- _Excerpted passage_:
[Start of section]

Mechanisms of Hyperuricemia Induced- Prerenal AKI

Though it can exacerbate diseases that lower renal perfusion, hyperuricemia does not directly induce prerenal AKI. Reduced blood supply to the kidneys without obvious structural damage causes prerenal AKI. The kidneys in prerenal AKI have normal structure, but because of a decrease in effective blood volume or pressure, they experience hypoperfusion. Because it causes inflammation, oxidative stress, and endothelial dysfunction, uric acid may exacerbate the clinical picture [41]. Hyperuricemia could have an indirect effect as follows:
Volume depletion: Prerenal AKI results from volume depletion, which is caused by dehydration, blood loss, or the use of diuretics and reduces blood flow to the kidneys. Dehydration is frequently brought on by nausea, vomiting, and poor oral intake, which are symptoms of conditions like TLS or flare-ups of gout. Dehydration lowered the volume of blood in circulation, which affected renal perfusion [25]. In summary, elevated tubular reabsorption, decreased uric acid clearance, formation of uric acid crystals, and ultimately decreasing renal perfusion are caused by decreased effective circulation volume.
Systematic inflammation: Chronic hyperuricemia can increase endothelial dysfunction and produce systemic inflammation, which lowers effective renal blood flow [42]. In summary, renal vasoconstriction, tubuloglomerular feedback dysfunction, endothelial dysfunction, and renin-angiotensin-aldosterone system activation are all caused by systematic inflammation.

[End of section]

[Data excerpts]

[Start of section]

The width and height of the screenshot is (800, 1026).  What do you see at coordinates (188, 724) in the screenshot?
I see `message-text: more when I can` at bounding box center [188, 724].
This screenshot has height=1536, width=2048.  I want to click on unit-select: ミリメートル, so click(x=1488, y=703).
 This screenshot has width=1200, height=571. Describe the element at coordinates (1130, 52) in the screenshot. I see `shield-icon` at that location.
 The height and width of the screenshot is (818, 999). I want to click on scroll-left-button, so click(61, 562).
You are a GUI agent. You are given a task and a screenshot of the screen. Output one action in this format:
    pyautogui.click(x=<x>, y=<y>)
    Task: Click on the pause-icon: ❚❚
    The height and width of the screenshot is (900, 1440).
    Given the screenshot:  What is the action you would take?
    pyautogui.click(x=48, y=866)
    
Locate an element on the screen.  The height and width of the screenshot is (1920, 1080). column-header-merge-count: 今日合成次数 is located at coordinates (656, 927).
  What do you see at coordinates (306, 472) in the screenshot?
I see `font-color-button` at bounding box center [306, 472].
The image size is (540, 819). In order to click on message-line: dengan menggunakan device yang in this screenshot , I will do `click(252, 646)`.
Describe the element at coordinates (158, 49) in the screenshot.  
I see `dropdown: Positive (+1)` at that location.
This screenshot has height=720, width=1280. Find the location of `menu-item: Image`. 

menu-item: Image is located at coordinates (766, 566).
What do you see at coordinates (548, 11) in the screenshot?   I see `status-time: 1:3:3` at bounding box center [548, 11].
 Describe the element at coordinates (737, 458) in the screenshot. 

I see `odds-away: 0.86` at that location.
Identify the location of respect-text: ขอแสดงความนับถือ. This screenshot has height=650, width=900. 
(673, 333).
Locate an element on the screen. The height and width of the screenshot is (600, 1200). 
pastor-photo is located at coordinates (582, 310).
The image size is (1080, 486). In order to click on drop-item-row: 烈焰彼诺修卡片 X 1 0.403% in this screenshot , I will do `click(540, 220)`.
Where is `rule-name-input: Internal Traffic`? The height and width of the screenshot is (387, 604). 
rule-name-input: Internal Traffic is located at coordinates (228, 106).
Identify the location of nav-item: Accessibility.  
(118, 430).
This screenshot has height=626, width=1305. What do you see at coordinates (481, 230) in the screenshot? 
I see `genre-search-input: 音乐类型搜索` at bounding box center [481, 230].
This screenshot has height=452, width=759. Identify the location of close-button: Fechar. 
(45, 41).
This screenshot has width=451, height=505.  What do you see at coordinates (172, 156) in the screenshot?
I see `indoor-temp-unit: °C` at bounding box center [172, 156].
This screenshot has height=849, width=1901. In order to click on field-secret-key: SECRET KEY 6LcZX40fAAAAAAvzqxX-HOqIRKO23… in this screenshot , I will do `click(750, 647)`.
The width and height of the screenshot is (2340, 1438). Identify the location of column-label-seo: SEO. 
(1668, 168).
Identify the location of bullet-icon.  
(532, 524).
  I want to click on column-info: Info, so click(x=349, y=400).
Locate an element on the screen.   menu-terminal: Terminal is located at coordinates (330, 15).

[End of section]

- _Required action 1_: Copy word for word the part of the passage on hyperuricemia and prerenal AKI that opens with the words containing "Systematic inflammation: Chronic" and closes with "by systematic inflammation.".
- _Required action 2_:
Using the passage on hyperuricemia and prerenal AKI, answer the following:
(a) What causes prerenal AKI?
(b) Which symptoms frequently bring on dehydration?
(c) What two effects can chronic hyperuricemia have on the endothelium and the body as a whole?

- _Result 1_:
Systematic inflammation: Chronic hyperuricemia can increase endothelial dysfunction and produce systemic inflammation, which lowers effective renal blood flow [42]. In summary, renal vasoconstriction, tubuloglomerular feedback dysfunction, endothelial dysfunction, and renin-angiotensin-aldosterone system activation are all caused by systematic inflammation.

- _Result 2_:
(a) Reduced blood supply to the kidneys without obvious structural damage.
(b) Nausea, vomiting, and poor oral intake.
(c) It can increase endothelial dysfunction and produce systemic inflammation.